Some of this is actually my fault. For reasons I have never been able to explain, I tend to stay up later at night when I’m depressed. I was kind of down in the dumps for a few days last week, and the next thing I knew I was still awake at 10:30 or 11 o’clock at night, which wouldn’t be bad if I didn’t wake up at 4 in the morning to go to work Monday-Friday. By Friday night (when my mood had actually improved significantly), I was starting to feel the effects of not sleeping enough earlier in the week.
So, like any male who thinks he can fix any problem by simply swinging completely and ridiculously in the opposite direction of his current behavior, I decided I was going to turn in early Friday, Saturday, and Sunday nights. I knew the time change of “falling back” an hour would be thrown in there, but it usually doesn’t bother me because I like getting the extra hour of sleep. By Monday, my mind reasoned, I should be right back on track.

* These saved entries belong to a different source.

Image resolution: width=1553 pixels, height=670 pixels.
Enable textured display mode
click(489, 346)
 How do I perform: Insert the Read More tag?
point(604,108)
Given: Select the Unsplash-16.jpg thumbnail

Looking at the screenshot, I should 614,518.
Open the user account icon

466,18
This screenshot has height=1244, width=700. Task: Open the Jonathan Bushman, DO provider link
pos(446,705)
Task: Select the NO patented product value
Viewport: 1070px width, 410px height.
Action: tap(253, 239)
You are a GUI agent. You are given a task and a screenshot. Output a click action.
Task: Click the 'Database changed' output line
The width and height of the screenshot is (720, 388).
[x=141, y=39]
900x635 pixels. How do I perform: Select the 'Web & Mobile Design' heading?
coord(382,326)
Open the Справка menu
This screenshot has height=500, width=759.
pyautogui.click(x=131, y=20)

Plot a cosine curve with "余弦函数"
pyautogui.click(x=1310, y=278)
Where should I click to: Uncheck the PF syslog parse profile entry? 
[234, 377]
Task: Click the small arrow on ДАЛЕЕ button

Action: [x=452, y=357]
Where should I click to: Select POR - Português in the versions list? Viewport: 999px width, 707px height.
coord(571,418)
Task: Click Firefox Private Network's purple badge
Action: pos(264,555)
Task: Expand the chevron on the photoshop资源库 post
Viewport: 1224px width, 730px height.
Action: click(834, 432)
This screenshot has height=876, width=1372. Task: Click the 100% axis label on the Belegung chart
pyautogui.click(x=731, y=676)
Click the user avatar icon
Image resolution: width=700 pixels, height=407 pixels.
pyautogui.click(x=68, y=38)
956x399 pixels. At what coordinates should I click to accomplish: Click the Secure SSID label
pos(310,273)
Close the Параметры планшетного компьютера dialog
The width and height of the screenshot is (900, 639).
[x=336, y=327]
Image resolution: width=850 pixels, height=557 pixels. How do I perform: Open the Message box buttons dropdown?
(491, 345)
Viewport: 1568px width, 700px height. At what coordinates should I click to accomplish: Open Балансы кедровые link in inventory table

Except that didn’t really happen.
I went to bed at 8:10 p.m. last night, thinking I’d hit the ground running to begin the work week. The weird thing was, I woke up feeling more tired this morning than I did any of those days I stayed up too late last week. And, to be perfectly honest, I’d rather be sleeping right now than typing this. All of a sudden, I went from not wanting to sleep to not feeling like I can sleep enough.
So now I’m a little off.
I tried reading up today on circadian rhythms, and I’ve seen plenty of articles discussing the importance of sleep for those who suffer from depression. Is it really that important, though? The argument almost devolves into the “chicken or the egg”: Do I not sleep because I’m depressed, or am I depressed because I don’t sleep? Or does it really matter either way? Depression or no depression, there is a definite rhythm to our bodies that can be thrown out of alignment. And when the body is out of alignment, well, the mind…
That’s why I’m wrapping this post up without any kind of particular lesson or insight or anything like that. I’m tired, I’m off, and I need to get back on. Goodnight, all. May your minds and bodies be in perfect sync in the morning.